Prompt: Your answer must be a single number: how many lines in the records include the word "font".

Source information:
================

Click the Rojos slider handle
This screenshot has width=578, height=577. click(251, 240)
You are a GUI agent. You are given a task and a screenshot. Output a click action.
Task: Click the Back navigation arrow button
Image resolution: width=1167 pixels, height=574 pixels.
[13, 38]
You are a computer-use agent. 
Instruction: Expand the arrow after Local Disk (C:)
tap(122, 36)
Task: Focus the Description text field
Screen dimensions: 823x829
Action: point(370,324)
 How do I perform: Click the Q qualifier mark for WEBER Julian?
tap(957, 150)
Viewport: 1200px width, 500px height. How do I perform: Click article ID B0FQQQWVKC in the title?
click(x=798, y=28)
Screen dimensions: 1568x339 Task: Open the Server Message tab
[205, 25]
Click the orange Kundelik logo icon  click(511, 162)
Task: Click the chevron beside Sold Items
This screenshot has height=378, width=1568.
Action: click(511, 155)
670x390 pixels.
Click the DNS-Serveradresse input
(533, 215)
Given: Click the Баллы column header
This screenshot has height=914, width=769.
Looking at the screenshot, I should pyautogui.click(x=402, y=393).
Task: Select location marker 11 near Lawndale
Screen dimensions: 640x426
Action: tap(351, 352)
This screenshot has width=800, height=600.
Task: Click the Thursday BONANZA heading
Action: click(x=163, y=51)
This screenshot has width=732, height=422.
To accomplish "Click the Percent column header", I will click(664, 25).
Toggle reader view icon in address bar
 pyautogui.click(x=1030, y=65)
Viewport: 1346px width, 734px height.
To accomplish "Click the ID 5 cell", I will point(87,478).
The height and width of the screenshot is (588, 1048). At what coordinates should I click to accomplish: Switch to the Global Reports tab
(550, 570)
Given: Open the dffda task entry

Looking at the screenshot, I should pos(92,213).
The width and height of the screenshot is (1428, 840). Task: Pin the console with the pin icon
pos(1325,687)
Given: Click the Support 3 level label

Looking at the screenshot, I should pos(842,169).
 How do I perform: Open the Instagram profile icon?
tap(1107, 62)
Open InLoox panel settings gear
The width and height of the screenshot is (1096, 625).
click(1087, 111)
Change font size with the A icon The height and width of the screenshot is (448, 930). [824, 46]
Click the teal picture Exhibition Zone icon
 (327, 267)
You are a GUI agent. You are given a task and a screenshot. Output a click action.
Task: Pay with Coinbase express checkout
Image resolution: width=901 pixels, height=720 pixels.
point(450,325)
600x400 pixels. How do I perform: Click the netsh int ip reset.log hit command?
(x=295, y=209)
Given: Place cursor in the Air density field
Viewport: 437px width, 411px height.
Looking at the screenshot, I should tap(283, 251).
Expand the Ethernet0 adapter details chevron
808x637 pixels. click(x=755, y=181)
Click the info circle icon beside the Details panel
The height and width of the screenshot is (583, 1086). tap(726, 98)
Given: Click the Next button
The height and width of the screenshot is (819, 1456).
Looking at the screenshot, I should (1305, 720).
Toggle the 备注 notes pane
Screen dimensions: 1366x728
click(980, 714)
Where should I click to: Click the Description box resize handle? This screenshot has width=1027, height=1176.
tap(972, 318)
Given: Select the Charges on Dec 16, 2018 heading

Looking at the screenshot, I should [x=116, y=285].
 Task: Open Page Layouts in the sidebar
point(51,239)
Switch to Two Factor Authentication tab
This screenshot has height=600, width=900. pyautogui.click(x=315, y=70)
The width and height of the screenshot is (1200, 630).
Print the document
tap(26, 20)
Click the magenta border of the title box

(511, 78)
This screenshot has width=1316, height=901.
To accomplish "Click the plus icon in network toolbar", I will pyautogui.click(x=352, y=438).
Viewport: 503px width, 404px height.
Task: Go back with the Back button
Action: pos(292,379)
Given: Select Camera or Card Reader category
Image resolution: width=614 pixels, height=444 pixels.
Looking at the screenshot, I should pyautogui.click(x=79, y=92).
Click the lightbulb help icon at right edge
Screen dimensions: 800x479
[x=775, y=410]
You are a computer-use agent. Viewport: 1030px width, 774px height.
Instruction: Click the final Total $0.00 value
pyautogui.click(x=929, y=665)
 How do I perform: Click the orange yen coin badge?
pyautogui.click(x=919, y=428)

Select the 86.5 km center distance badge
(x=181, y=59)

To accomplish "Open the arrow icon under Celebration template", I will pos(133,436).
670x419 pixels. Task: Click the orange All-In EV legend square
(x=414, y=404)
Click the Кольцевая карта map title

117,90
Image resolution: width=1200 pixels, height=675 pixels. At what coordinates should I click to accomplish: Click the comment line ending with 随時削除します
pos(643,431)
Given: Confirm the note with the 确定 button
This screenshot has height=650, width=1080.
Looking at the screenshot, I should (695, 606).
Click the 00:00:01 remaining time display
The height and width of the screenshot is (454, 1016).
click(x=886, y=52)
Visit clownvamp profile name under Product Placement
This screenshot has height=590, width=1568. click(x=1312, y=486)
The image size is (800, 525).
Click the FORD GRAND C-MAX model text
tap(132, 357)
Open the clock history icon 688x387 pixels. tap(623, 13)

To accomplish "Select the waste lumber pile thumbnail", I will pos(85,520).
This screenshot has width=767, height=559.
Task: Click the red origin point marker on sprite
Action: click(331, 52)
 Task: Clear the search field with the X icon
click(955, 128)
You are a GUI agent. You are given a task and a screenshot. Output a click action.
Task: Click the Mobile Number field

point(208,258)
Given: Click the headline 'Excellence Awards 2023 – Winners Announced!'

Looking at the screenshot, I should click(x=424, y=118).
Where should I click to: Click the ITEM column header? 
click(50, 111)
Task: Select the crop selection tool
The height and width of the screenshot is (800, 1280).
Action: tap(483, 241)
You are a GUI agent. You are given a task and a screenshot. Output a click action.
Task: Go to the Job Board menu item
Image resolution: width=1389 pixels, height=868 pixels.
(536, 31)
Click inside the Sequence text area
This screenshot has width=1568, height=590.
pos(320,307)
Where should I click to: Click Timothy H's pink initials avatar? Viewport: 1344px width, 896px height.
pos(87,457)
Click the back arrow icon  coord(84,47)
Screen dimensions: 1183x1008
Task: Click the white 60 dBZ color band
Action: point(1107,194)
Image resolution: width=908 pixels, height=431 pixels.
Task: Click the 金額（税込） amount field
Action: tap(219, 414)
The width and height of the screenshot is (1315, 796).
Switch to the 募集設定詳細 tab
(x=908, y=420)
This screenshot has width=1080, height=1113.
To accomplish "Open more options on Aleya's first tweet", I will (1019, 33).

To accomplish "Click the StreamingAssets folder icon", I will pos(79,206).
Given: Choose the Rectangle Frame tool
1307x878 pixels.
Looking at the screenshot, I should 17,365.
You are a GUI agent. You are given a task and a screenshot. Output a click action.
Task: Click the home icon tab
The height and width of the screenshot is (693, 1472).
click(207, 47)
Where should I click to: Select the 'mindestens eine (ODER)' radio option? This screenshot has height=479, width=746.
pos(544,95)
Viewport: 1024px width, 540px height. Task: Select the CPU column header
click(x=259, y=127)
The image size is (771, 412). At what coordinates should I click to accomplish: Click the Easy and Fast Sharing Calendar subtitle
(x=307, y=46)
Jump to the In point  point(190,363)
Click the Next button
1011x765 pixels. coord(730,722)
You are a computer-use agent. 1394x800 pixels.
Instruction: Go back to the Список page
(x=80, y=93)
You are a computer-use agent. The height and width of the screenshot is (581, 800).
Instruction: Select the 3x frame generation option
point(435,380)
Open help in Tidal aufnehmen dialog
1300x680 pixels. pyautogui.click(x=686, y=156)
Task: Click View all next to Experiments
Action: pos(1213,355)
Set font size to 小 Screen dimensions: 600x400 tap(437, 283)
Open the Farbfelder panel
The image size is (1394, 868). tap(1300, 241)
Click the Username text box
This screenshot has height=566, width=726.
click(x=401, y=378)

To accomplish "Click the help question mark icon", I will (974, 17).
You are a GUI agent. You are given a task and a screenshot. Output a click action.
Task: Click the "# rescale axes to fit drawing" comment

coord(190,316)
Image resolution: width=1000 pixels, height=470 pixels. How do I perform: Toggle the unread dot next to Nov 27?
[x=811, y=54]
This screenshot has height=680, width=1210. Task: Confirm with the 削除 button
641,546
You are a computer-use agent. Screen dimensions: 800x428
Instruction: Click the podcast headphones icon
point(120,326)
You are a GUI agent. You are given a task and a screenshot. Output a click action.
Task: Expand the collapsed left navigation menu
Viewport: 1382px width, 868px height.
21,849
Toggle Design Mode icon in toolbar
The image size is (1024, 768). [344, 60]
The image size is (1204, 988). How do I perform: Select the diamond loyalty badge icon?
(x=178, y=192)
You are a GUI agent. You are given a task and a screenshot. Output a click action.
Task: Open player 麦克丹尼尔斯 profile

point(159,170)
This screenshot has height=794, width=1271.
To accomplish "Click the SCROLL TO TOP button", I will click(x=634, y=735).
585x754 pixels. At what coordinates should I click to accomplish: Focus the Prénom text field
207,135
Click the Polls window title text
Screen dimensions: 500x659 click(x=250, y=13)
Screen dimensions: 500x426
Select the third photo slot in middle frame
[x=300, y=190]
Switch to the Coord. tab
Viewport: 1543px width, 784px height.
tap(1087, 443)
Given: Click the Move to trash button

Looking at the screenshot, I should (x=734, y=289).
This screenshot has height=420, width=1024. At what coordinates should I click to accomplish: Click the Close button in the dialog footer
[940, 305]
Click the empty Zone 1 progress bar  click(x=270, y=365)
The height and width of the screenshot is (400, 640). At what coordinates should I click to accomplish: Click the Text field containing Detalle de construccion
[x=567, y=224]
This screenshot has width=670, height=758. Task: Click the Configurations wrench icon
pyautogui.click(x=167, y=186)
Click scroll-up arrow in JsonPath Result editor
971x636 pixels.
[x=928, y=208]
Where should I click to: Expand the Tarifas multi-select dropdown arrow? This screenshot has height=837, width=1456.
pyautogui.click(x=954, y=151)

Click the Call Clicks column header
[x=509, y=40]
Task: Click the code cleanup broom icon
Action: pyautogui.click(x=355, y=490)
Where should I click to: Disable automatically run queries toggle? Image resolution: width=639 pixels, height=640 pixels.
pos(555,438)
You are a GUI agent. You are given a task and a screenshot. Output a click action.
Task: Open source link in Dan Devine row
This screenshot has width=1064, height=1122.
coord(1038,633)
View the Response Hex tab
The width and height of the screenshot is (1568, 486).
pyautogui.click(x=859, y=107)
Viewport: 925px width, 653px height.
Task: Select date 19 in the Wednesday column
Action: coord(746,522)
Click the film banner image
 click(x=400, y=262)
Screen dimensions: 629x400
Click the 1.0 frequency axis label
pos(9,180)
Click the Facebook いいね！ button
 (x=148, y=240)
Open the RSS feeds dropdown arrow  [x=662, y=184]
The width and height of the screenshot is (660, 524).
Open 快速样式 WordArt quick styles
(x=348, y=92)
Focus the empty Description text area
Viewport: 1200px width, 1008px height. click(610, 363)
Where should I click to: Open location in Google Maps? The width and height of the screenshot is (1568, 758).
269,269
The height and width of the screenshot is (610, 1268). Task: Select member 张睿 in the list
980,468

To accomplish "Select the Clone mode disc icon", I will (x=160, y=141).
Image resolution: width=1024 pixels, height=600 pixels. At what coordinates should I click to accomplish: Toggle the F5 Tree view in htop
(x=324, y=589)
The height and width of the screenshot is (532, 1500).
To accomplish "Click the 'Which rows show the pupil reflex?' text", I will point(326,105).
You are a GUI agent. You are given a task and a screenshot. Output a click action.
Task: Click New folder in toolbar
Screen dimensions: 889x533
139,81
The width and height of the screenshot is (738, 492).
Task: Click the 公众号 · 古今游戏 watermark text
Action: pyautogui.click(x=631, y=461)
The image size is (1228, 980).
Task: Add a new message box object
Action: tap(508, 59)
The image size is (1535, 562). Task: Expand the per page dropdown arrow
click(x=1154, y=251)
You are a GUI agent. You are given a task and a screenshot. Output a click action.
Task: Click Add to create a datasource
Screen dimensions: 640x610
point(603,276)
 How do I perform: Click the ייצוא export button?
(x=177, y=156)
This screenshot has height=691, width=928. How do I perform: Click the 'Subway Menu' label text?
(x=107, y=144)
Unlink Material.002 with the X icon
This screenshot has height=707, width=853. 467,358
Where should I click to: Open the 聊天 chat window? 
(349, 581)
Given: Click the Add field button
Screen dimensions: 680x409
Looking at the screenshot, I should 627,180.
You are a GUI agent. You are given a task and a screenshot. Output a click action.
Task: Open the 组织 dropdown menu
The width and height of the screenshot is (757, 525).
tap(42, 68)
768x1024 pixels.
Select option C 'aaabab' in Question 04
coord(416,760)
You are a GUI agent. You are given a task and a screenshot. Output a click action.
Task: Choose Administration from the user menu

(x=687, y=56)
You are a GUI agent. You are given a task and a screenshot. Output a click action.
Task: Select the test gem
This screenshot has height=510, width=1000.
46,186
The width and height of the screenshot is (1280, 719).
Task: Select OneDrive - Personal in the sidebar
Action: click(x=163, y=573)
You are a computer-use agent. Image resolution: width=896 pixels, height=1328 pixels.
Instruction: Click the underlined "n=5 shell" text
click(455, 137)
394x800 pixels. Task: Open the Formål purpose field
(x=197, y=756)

================

Exercise result: 2